魔女
 樋口有介さんのが手掛けた『魔女』は、弊社でもこれまで刊行しました『風少女』『林檎の木の道』、あるいはデビュー作の『ぼくと、ぼくらの夏』(文春文庫)同様に青春ミステリに分類される作品となります。前二作の主人公たちよりも少しだけ年長の24歳(明確には示されていませんが)ほどの、いわゆるフリーター。テレビ局の報道局に勤める姉から、かつての恋人が殺害されたことを聞き、アルバイト感覚で事件を調べ始めます。

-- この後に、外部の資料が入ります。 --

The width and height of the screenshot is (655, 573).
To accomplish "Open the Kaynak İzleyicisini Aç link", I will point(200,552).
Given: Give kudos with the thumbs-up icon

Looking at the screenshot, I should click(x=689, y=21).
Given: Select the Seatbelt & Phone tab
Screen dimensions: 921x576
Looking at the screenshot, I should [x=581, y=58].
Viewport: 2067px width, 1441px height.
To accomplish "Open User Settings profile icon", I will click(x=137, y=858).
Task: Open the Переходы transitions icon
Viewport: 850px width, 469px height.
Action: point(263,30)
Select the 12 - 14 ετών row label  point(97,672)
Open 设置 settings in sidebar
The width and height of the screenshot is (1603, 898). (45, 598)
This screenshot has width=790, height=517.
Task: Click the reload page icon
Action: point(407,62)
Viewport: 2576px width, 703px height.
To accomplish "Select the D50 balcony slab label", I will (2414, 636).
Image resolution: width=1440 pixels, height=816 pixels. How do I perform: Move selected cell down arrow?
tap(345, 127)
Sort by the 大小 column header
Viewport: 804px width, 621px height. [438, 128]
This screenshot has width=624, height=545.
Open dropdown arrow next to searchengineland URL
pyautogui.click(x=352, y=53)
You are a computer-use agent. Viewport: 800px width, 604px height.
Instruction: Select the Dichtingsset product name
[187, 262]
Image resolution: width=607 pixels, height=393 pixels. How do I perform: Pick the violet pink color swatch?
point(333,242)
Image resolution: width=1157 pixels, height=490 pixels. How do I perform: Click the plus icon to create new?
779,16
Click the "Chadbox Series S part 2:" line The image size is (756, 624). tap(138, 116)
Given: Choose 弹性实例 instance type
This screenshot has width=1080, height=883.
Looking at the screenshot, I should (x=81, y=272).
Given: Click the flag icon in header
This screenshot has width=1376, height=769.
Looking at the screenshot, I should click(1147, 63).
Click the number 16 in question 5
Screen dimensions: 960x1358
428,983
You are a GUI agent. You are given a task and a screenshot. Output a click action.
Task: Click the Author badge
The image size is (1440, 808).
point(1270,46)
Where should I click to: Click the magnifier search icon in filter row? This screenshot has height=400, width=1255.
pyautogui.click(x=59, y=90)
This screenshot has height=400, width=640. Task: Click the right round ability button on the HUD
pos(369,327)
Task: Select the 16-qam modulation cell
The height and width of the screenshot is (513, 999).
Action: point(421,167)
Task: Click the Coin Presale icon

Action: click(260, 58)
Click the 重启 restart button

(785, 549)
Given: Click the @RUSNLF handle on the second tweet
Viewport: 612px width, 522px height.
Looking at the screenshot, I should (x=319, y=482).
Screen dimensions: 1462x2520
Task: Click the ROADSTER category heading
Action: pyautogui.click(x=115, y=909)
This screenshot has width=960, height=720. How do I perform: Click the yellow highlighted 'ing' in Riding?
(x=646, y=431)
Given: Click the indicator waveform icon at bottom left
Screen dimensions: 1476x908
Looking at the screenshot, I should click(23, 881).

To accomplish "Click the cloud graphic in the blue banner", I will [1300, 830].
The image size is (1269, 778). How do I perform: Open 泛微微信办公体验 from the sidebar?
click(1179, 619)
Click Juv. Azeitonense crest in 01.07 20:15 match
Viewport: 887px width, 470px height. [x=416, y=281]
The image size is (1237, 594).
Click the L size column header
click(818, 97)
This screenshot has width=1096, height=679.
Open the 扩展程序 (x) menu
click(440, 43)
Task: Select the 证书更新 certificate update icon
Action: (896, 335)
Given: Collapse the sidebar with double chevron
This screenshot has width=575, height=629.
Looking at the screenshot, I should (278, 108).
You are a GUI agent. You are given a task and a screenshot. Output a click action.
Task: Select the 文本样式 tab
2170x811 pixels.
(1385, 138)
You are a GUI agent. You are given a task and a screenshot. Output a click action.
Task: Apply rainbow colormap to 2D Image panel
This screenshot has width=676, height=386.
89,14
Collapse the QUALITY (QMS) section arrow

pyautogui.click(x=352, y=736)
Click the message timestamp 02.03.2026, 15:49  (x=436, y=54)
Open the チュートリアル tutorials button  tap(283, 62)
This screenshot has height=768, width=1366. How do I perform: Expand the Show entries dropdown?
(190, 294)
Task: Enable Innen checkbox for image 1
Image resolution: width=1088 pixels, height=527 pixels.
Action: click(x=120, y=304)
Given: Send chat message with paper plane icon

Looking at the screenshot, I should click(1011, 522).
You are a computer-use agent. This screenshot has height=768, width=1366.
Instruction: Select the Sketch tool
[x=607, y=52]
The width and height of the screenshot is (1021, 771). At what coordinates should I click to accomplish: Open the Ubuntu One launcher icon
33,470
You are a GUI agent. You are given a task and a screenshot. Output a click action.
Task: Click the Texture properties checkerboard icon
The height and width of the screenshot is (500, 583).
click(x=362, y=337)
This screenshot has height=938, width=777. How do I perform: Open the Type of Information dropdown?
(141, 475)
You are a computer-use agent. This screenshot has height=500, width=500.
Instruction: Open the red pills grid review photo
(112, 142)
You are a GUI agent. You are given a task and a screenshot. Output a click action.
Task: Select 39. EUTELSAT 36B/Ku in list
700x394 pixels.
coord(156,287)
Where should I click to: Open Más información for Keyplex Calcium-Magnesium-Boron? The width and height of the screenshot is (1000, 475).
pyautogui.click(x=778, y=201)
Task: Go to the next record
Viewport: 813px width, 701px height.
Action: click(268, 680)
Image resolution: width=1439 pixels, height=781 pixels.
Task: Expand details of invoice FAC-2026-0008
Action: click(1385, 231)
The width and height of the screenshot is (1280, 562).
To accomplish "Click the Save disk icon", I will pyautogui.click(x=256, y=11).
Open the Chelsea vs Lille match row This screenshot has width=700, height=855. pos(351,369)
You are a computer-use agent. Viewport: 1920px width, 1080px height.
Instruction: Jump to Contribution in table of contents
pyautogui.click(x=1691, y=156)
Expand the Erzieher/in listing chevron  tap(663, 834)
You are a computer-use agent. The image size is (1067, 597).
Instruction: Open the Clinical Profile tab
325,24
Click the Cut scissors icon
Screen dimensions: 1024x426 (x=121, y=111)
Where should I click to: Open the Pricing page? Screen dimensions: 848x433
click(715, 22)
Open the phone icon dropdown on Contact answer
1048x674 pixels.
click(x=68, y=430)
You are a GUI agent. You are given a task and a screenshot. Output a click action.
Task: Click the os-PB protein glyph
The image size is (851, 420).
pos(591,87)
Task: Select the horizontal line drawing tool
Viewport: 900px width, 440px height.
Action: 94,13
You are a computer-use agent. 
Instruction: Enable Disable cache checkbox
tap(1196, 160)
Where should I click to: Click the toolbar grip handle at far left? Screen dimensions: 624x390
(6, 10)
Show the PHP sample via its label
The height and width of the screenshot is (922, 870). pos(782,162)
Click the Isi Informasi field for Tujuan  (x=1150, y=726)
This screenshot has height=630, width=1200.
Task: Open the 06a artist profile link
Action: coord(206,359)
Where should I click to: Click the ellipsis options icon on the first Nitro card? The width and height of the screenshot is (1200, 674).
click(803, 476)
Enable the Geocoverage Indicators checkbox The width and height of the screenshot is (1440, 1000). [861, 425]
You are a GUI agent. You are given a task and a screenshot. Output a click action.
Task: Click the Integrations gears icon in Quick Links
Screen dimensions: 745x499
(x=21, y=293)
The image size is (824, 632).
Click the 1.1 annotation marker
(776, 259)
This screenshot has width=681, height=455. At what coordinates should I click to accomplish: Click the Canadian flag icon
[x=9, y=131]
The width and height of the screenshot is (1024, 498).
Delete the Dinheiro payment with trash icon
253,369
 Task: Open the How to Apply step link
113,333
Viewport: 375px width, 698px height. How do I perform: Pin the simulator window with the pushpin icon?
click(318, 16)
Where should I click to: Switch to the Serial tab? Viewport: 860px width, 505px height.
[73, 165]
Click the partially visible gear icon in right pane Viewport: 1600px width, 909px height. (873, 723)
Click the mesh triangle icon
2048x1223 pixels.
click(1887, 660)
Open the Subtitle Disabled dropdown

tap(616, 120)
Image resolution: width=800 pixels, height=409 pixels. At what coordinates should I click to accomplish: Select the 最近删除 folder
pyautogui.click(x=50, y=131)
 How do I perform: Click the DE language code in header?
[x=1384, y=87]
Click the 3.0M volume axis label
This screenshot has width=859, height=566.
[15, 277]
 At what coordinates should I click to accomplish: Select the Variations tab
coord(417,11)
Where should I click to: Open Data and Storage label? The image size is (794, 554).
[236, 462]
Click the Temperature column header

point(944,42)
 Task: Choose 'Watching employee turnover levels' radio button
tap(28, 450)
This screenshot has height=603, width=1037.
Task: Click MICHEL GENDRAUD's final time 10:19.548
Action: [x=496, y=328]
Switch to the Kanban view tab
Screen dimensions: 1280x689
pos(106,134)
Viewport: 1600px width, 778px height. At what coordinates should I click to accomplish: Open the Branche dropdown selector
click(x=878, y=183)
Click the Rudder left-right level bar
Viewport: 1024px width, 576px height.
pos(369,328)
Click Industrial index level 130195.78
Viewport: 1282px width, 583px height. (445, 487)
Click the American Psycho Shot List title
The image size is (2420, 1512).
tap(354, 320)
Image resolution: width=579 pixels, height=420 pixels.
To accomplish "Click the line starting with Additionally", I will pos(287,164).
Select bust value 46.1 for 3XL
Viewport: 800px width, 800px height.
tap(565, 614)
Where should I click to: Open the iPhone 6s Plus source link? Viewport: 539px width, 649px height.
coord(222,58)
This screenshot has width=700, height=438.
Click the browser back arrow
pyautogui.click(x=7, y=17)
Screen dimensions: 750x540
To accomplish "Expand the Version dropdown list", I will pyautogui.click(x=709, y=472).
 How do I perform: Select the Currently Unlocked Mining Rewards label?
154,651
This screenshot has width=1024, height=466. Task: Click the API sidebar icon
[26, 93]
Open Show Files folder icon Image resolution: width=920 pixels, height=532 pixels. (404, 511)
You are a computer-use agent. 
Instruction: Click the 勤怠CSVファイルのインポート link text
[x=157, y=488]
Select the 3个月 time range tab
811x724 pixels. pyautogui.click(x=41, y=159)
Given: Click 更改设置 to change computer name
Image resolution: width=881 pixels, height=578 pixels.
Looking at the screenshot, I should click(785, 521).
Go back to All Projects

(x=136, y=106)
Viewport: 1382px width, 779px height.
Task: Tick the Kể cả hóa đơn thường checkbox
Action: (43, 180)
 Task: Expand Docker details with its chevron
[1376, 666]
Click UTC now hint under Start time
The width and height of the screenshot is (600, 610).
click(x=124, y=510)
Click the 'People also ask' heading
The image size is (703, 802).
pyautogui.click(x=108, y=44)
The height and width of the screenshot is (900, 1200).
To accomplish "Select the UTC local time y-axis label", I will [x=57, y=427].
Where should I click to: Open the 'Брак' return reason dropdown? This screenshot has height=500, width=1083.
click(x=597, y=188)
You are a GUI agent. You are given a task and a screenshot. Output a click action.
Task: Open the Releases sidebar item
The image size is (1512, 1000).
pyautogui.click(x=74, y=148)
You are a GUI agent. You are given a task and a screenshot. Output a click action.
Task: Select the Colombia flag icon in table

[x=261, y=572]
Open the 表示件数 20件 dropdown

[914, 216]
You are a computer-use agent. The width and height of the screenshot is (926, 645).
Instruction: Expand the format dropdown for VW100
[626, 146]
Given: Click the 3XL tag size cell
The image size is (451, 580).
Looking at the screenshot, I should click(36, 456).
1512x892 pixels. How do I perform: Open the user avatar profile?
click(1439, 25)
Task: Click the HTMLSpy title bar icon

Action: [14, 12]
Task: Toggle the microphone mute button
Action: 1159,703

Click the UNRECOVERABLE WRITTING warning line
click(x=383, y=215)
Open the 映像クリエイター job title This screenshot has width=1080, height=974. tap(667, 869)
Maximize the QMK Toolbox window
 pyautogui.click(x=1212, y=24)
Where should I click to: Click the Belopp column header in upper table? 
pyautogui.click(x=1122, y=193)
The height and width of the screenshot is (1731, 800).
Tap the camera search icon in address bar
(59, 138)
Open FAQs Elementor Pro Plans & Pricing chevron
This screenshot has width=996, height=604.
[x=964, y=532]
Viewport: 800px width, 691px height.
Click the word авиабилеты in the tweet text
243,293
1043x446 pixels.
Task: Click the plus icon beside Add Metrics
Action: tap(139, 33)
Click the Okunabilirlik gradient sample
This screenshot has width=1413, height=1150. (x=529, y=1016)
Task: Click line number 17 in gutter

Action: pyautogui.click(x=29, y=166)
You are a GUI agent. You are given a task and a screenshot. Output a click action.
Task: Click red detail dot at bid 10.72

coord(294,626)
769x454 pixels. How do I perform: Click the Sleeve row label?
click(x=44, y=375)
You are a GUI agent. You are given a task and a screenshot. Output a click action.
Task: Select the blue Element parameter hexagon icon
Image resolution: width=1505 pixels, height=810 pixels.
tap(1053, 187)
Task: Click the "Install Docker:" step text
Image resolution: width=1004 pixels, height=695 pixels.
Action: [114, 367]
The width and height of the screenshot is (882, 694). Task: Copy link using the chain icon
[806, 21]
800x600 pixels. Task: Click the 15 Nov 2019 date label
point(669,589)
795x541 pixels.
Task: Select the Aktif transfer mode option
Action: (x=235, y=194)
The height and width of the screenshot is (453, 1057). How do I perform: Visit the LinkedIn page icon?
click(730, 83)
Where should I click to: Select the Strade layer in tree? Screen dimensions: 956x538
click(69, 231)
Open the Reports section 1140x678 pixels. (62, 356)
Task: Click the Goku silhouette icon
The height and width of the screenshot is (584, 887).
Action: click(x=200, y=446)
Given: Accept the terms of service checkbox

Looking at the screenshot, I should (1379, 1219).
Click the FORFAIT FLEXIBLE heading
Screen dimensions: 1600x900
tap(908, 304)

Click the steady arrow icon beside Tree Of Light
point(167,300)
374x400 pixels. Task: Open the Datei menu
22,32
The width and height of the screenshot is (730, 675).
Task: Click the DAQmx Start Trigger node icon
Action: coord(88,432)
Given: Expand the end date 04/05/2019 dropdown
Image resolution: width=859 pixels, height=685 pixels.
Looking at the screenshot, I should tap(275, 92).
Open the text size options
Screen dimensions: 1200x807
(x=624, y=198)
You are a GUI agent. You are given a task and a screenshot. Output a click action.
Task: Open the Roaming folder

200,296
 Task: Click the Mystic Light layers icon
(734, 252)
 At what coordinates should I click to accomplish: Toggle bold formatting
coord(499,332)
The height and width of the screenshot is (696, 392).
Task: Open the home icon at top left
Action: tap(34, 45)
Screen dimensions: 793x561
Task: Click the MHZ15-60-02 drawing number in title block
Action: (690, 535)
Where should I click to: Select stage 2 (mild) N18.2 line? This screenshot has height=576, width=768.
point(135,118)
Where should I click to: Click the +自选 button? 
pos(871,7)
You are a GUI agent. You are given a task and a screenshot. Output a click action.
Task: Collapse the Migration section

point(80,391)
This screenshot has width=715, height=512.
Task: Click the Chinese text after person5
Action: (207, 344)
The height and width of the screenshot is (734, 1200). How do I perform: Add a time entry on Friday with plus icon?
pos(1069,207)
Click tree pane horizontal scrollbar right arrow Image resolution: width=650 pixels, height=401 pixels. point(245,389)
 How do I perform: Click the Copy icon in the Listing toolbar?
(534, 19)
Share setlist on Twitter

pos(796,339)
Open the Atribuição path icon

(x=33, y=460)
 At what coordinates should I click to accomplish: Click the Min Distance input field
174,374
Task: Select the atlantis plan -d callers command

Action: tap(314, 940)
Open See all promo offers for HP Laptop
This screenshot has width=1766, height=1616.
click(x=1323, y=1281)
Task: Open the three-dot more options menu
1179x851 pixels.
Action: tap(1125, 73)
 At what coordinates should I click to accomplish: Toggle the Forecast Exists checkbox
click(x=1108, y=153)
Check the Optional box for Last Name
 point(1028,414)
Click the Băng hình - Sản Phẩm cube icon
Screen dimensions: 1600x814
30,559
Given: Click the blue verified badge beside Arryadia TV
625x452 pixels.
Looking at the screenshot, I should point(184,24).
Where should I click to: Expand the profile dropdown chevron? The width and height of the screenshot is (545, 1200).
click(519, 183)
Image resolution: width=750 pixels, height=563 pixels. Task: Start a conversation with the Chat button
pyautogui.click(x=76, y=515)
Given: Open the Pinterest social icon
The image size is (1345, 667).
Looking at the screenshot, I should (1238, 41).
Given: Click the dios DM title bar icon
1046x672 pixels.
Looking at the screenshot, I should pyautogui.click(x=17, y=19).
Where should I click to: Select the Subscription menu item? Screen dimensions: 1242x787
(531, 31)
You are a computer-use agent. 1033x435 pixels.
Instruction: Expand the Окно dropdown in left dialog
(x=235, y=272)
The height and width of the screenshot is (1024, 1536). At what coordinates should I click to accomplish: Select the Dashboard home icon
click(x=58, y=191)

 身近な女性の死に直面したことで自ら調べていくのとは違い、今回の主人公・広也は、どこか一歩引いたポジションで事件に相対します。なんとなく知り合って、付き合いだして、なんとなく別れただけの元恋人。そもそも、いったい彼女のどこが好きだったのかすら、やや判然としない。ところが、調べはじめると、そもそも出身地が聞いていた場所とは異なるなど、ますます彼女の姿がぼやけはじめます。広也の困惑具合と比例するように、読者はぐっと物語に引き込まれていくことでしょう。
 
 樋口さんの作品には、とても魅力的な女性キャラクターが登場しますが、今作においては主人公の姉・水穂が個人的にはイチオシです。どこかとぼけた印象の広也とは異なり、押しの強さと美貌でのし上がっていこうとするそのバイタリティーに圧倒されます。

 また、今回の再文庫化にあたり全面的に著者が手を入れ、より読みやすい文体に変更になっております。もし、文春文庫版をお持ちの方がいらっしゃるようでしたら、読み比べてみるのもよいかもしれません。

 ちなみに、作中に登場する洗足池は、東京都の大田区にあるとても綺麗な池です。東急池上線の「洗足池駅」からすぐの閑静な住宅街に囲まれた中にあります。今話題の、NHK大河ドラマ『西郷どん』の西郷隆盛もこの地を訪れたという史実も残っているそうですので、休日の散歩等にもぜひ。